> **Given records**:

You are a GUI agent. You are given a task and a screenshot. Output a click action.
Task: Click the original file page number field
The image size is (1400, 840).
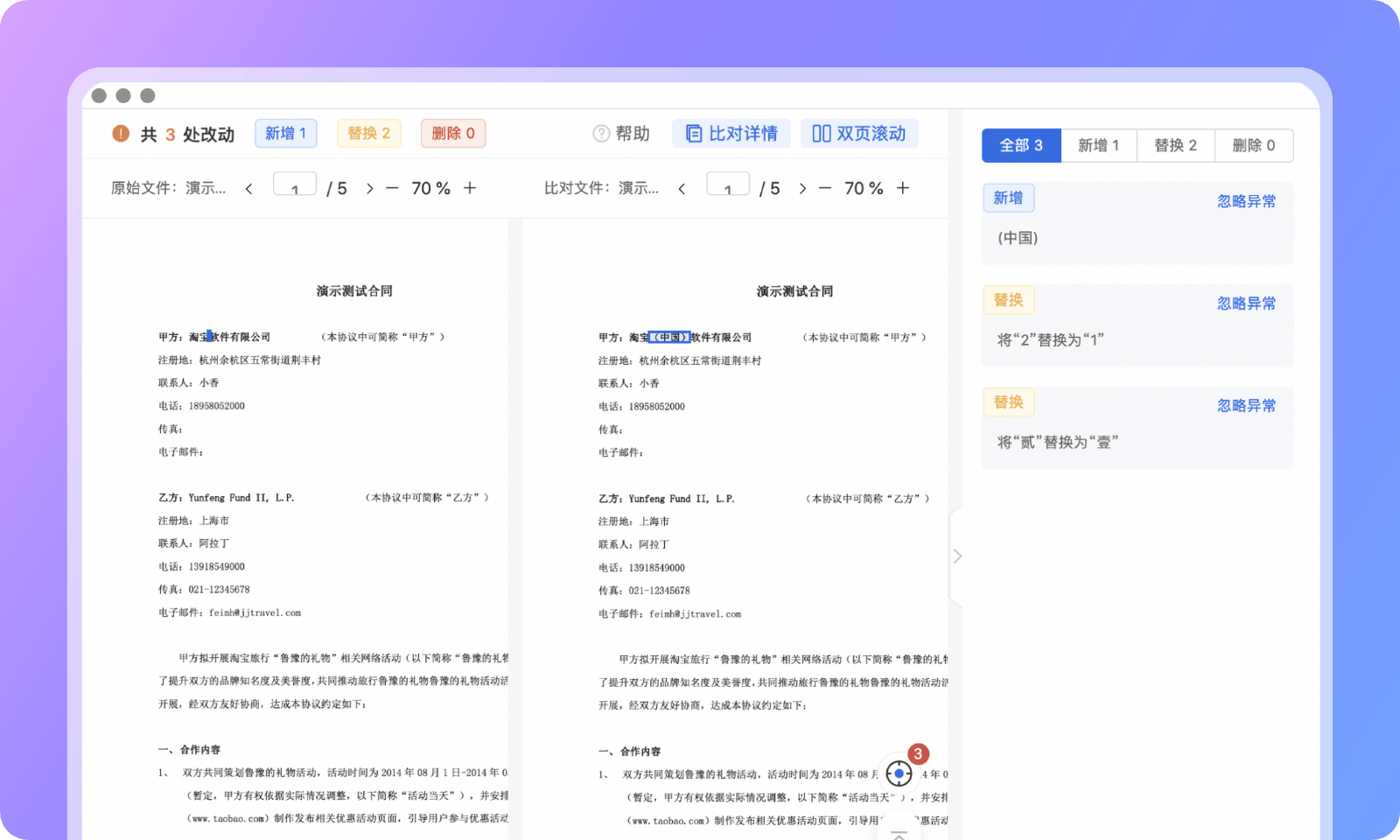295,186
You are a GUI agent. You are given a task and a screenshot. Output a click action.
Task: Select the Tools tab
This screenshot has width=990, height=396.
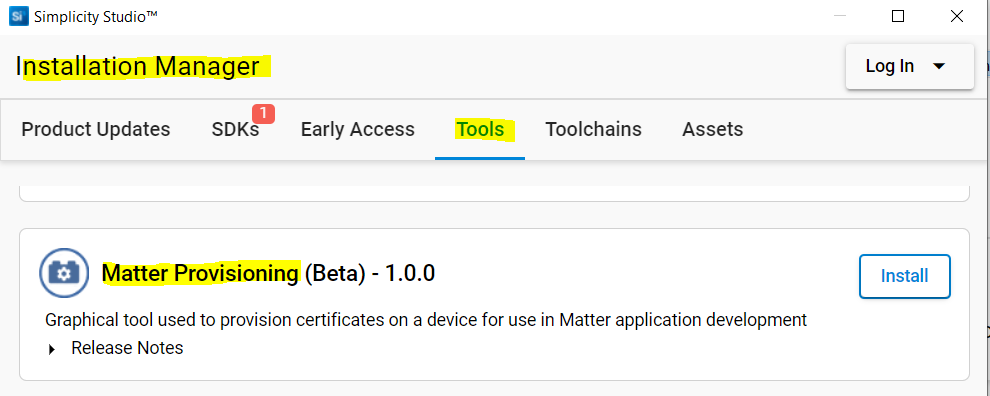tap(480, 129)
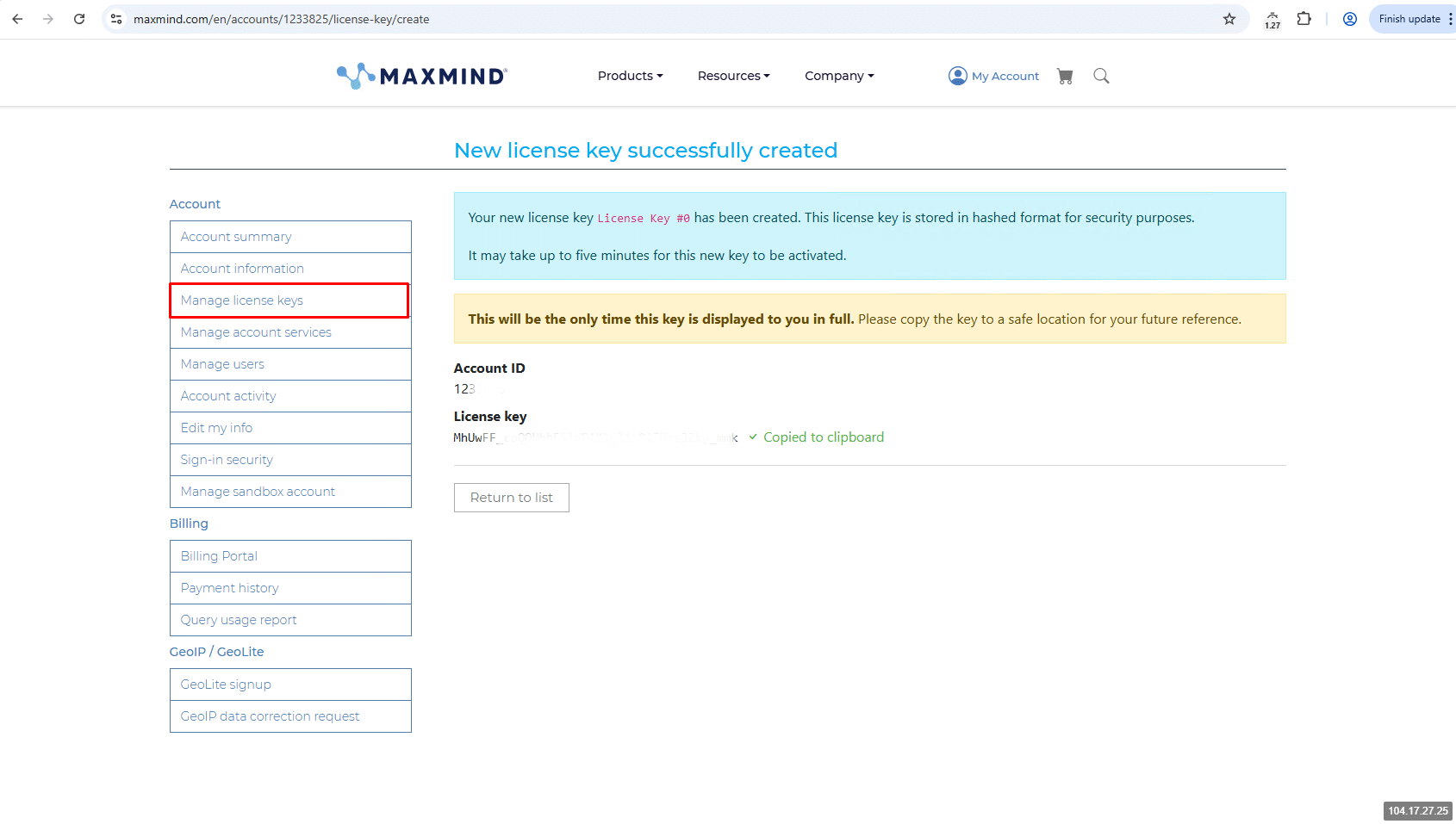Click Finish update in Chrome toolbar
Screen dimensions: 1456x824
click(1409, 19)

* * *

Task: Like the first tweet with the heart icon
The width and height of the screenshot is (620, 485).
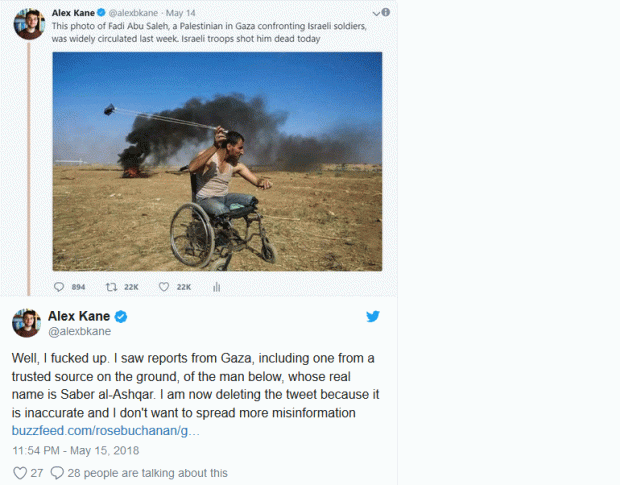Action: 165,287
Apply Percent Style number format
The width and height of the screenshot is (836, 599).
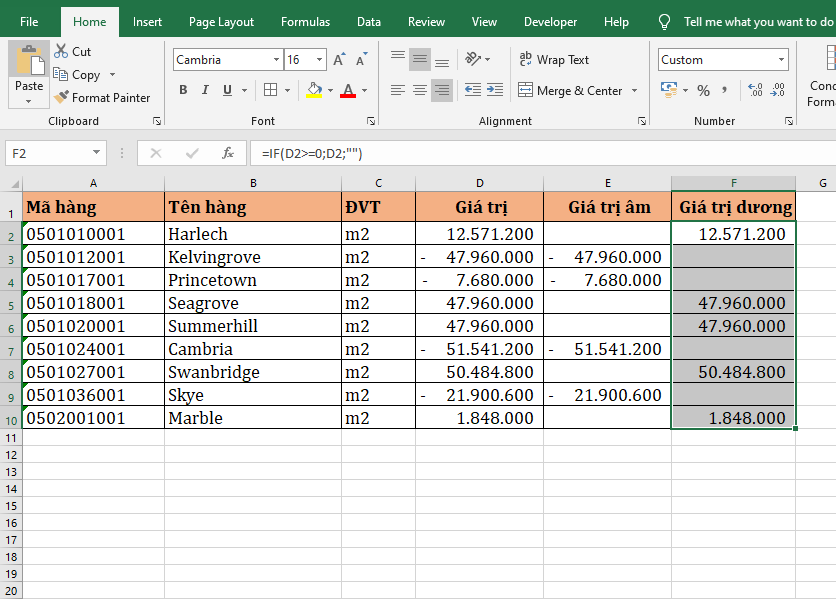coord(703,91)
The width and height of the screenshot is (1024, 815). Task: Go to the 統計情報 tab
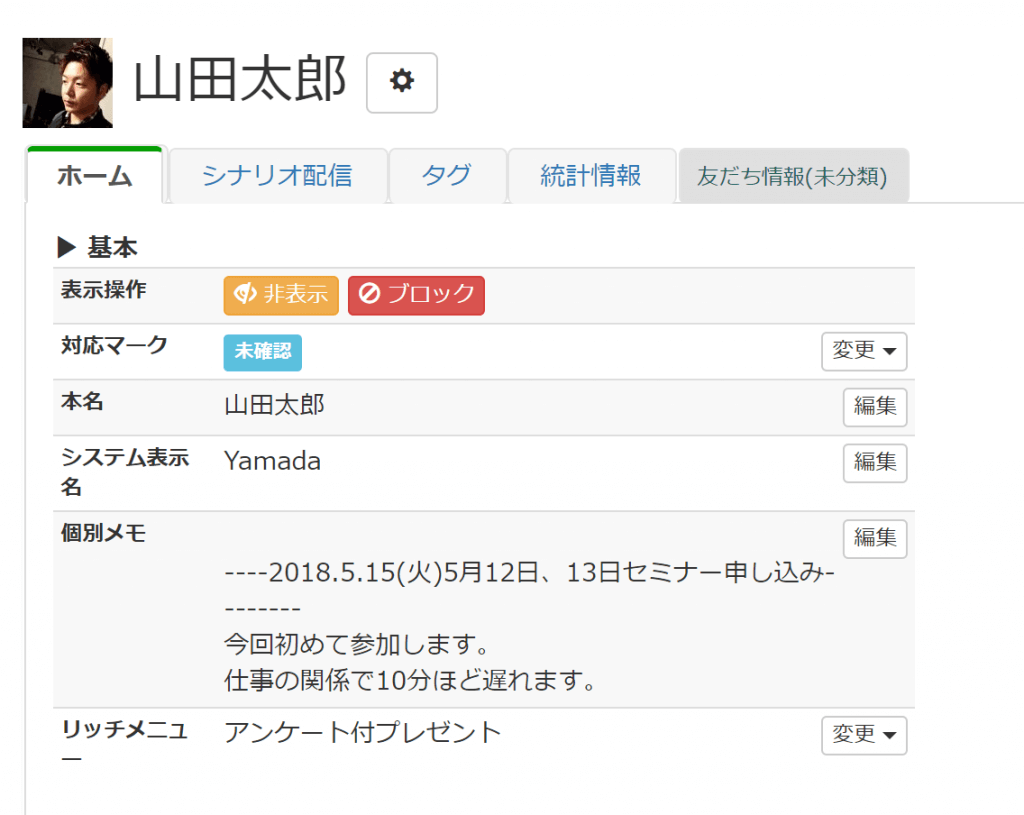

> **About this task**: Copy the lines above between the one holding "The width and height of the screenshot is (836, 599)." and the one holding "The width and height of the screenshot is (1024, 815).", inclusive. Drop the pictures.

> **Answer area**:
The width and height of the screenshot is (836, 599).
coord(703,91)
The width and height of the screenshot is (1024, 815). Task: Go to the 統計情報 tab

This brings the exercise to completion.